(Records supplied):
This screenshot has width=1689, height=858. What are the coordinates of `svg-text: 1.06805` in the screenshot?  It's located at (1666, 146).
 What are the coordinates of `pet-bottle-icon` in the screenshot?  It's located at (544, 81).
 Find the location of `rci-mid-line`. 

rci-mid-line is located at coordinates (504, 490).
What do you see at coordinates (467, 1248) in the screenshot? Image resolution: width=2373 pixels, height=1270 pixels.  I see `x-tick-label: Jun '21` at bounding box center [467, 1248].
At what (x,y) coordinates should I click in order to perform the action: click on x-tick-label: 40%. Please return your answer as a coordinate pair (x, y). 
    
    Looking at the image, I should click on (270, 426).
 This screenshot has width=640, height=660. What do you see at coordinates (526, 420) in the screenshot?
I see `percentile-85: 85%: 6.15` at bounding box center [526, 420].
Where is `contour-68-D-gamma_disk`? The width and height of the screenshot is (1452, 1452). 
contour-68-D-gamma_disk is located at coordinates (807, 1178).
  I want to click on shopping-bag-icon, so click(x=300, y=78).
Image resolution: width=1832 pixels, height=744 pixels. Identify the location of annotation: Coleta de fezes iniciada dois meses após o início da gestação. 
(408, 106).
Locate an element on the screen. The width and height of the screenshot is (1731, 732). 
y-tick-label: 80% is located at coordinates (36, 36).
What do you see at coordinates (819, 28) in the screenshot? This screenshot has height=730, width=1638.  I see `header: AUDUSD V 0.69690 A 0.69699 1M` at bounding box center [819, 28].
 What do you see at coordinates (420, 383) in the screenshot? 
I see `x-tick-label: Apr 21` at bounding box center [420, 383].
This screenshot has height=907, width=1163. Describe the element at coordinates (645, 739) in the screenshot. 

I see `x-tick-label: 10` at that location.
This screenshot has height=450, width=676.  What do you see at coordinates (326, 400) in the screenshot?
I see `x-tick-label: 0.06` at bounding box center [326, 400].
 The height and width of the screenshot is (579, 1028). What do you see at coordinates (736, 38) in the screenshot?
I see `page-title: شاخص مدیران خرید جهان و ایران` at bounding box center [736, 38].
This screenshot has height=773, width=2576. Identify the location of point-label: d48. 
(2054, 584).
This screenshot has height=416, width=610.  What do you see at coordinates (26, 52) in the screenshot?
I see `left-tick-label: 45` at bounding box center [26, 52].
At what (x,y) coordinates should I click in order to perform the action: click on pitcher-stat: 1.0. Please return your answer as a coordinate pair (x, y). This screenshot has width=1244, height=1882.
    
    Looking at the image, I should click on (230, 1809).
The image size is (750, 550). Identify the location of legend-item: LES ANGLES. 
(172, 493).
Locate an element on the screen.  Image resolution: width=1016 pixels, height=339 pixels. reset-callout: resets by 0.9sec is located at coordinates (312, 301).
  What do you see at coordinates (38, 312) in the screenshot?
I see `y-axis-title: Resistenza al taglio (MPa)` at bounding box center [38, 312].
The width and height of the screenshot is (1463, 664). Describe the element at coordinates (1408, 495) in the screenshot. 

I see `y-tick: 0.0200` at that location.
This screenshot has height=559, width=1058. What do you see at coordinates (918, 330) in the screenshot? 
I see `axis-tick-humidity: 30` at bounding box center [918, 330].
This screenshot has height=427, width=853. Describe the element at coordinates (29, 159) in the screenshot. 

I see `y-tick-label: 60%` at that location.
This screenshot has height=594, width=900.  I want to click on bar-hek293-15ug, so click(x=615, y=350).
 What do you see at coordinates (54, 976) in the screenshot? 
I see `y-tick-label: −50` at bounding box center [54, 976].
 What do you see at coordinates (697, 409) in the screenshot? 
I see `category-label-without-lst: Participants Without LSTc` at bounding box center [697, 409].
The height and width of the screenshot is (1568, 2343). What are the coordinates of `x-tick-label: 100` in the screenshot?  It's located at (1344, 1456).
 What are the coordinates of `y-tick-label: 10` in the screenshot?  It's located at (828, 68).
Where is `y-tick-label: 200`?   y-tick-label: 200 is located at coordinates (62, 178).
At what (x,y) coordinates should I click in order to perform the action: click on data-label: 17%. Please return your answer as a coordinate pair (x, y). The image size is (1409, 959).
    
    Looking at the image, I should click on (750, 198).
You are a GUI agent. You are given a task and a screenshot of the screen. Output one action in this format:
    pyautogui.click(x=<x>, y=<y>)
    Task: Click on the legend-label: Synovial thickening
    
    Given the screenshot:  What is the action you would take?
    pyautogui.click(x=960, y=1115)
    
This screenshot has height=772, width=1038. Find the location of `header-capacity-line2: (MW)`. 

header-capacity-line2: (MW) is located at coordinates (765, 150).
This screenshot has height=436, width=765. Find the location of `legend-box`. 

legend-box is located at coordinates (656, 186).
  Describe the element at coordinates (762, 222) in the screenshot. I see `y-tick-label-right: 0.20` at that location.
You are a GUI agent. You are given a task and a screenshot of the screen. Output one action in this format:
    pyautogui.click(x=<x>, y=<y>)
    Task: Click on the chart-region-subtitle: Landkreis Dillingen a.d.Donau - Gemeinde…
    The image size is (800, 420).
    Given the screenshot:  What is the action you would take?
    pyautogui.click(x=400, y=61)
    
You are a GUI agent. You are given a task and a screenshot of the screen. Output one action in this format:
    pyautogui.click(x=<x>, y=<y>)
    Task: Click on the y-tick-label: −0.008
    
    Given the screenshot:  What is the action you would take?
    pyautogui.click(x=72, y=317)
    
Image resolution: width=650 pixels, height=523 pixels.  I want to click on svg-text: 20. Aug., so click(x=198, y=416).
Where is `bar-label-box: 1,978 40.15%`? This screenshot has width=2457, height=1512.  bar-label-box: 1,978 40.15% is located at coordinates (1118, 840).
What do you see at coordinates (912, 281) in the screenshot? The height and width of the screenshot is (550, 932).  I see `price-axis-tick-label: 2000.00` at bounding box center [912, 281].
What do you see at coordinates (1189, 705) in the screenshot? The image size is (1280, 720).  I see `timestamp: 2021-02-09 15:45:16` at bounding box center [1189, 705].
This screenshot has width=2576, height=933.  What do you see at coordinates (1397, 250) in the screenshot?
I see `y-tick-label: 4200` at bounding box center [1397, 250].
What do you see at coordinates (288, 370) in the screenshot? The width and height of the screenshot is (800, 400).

(What you have to do):
Copy out the items unchanged, starting with the line that contains "Image resolution: width=1832" and going on through the line that contains "(2054, 584).".

(Solution to this problem):
Image resolution: width=1832 pixels, height=744 pixels. Identify the location of annotation: Coleta de fezes iniciada dois meses após o início da gestação. 
(408, 106).
Locate an element on the screen. The width and height of the screenshot is (1731, 732). 
y-tick-label: 80% is located at coordinates (36, 36).
What do you see at coordinates (819, 28) in the screenshot? This screenshot has height=730, width=1638.  I see `header: AUDUSD V 0.69690 A 0.69699 1M` at bounding box center [819, 28].
 What do you see at coordinates (420, 383) in the screenshot? 
I see `x-tick-label: Apr 21` at bounding box center [420, 383].
This screenshot has height=907, width=1163. Describe the element at coordinates (645, 739) in the screenshot. 

I see `x-tick-label: 10` at that location.
This screenshot has height=450, width=676.  What do you see at coordinates (326, 400) in the screenshot?
I see `x-tick-label: 0.06` at bounding box center [326, 400].
 The height and width of the screenshot is (579, 1028). What do you see at coordinates (736, 38) in the screenshot?
I see `page-title: شاخص مدیران خرید جهان و ایران` at bounding box center [736, 38].
This screenshot has height=773, width=2576. Identify the location of point-label: d48. 
(2054, 584).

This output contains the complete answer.